[[ Data provided open ]]

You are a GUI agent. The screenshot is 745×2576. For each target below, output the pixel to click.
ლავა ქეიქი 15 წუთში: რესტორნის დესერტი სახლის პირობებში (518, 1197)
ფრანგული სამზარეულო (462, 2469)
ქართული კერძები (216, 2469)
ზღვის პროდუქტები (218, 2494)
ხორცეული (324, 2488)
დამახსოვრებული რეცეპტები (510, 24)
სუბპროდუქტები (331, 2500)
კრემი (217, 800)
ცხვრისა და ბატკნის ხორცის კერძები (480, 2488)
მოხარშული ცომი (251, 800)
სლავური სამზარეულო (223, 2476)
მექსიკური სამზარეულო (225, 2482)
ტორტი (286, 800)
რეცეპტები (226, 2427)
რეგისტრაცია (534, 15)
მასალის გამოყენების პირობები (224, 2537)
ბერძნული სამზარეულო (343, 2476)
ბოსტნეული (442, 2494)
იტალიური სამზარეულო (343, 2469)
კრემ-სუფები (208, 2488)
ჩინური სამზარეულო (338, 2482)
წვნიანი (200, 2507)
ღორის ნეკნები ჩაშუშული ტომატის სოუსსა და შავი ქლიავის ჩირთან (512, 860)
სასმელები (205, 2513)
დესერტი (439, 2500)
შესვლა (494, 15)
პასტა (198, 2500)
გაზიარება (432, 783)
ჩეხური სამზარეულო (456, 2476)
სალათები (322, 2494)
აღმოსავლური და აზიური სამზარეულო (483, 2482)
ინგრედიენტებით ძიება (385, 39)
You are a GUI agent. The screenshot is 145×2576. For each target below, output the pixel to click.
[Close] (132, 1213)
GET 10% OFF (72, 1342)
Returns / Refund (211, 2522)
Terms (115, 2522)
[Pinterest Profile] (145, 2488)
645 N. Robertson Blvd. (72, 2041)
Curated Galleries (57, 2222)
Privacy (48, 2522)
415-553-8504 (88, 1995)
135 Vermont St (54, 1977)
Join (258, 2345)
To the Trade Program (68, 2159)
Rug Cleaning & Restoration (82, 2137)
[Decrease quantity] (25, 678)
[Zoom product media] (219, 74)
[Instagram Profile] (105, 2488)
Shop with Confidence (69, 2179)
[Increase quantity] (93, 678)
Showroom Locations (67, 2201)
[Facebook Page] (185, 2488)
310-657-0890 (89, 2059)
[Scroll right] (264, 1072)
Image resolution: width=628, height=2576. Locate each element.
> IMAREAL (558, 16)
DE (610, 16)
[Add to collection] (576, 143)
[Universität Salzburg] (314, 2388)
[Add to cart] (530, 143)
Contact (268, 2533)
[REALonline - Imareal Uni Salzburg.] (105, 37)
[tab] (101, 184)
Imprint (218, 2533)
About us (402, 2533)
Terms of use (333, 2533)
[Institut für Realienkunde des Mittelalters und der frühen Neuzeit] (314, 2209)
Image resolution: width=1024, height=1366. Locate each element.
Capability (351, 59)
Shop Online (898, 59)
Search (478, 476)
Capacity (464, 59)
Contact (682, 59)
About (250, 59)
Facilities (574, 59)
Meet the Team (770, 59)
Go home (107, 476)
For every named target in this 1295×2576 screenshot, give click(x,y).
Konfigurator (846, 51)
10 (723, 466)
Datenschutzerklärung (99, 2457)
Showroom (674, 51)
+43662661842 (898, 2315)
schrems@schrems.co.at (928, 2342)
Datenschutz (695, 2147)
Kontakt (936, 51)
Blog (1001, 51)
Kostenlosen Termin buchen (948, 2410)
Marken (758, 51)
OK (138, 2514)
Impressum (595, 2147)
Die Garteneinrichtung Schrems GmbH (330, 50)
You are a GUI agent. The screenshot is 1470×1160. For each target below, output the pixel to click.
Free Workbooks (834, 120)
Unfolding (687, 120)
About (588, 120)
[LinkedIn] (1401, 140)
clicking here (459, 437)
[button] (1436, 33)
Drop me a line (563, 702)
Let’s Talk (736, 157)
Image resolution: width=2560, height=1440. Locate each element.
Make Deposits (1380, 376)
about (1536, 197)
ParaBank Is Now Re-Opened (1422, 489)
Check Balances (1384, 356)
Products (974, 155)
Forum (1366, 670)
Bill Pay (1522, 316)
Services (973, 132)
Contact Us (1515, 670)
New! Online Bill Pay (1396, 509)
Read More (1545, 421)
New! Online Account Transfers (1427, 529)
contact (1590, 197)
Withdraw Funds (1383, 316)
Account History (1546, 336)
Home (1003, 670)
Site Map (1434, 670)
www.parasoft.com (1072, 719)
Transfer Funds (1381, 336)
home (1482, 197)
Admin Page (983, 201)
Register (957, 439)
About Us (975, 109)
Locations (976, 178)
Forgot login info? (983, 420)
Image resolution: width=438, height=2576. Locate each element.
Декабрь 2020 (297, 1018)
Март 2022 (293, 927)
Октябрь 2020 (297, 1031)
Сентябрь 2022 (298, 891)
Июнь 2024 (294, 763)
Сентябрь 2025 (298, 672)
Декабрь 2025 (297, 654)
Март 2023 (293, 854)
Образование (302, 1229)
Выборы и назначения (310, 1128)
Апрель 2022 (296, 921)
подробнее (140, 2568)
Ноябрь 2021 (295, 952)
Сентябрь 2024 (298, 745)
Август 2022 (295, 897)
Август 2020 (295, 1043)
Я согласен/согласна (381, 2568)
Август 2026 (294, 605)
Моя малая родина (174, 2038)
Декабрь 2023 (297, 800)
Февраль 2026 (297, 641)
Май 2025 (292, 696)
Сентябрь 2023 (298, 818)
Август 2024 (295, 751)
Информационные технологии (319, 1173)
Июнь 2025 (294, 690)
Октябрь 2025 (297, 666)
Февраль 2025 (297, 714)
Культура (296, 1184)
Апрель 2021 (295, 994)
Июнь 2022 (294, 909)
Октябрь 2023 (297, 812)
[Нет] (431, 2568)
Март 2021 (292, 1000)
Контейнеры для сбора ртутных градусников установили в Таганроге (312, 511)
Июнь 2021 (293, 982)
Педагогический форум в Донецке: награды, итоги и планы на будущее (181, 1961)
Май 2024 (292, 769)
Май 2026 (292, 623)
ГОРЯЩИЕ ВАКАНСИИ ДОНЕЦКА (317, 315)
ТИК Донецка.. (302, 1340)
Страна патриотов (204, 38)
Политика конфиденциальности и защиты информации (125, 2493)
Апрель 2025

[[ Data provided closed ]]

Your goal: Scan the material and collect every line that contains "დესერტი".

Response to the exercise:
ლავა ქეიქი 15 წუთში: რესტორნის დესერტი სახლის პირობებში (518, 1197)
დესერტი (439, 2500)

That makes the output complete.